Im Kern beruht Agentjacking auf einem Vertrauensproblem beim Anschluss externer Dienste über das Model Context Protocol (MCP). Laut Tenet Security kann ein KI-Agent nicht unterscheiden, ob ein Fehlerereignis durch einen echten Anwendungsabsturz entstanden ist oder von einem Angreifer eingeschleust wurde. Verarbeitet der Agent die Antwort des Dienstes, entsteht dadurch ein Pfad zur Ausführung beliebigen Codes.
Tenet beschreibt eine Angriffskette, bei der die Infrastruktur des Opfers nicht direkt angegriffen werden muss. „Der Angreifer berührt niemals die Infrastruktur des Opfers“, erklärten die Forscher. Die schädliche Anweisung komme als scheinbar legitime „Lösung“ in einem gewöhnlichen Fehler daher. Wenn ein Entwickler seinen KI-Agenten bittet, das Sentry-Problem zu beheben, lese dieser den Befehl des Angreifers als vertrauenswürdige Anleitung und führe ihn mit den Rechten des Entwicklers auf dessen eigenem Rechner aus.

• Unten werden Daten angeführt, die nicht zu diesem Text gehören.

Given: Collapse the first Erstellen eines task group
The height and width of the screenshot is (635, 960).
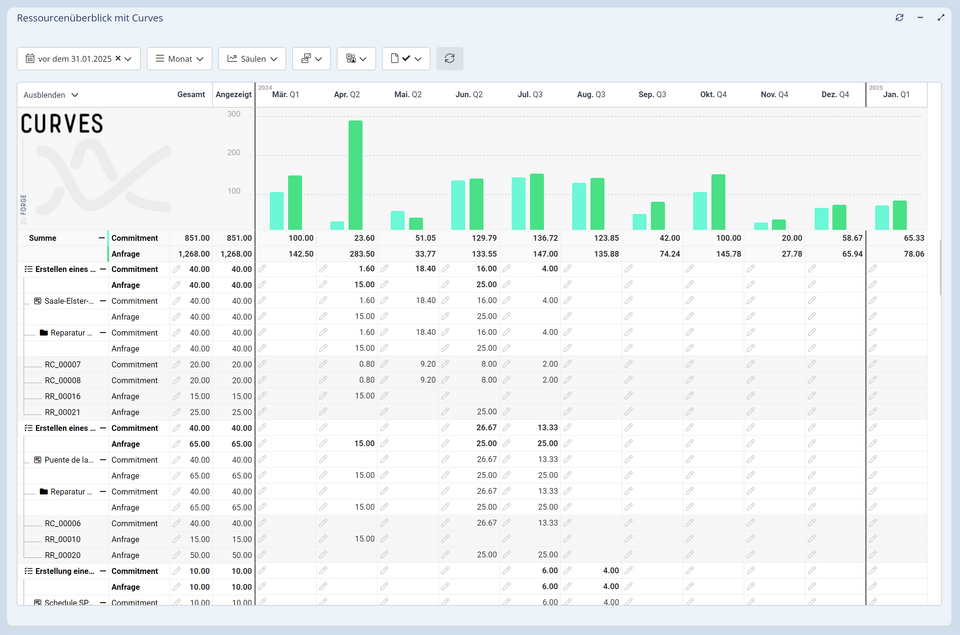Looking at the screenshot, I should point(101,270).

Besonders ist der Ansatz nach Angaben von Tenet Security, weil er gezielt den KI-Agenten angreift, dem Entwickler vertrauen, und dabei eine Sentry-DSN als Ausgangspunkt nutzt. Hinzu komme, dass die Markdown-Injektion so dargestellt werde, dass der Agent sie nicht von legitimen Hinweisen aus Sentry unterscheiden könne.
Nach Angaben des Unternehmens waren mindestens 2.388 Organisationen mit gültigen, injizierbaren DSNs exponiert. Tenet testete den Angriff nach eigenen Angaben kontrolliert bei mehr als 100 Organisationen und erreichte bei eingeschleusten Fehlern eine Erfolgsquote von 85 Prozent gegen einige der am weitesten verbreiteten KI-Coding-Assistenten.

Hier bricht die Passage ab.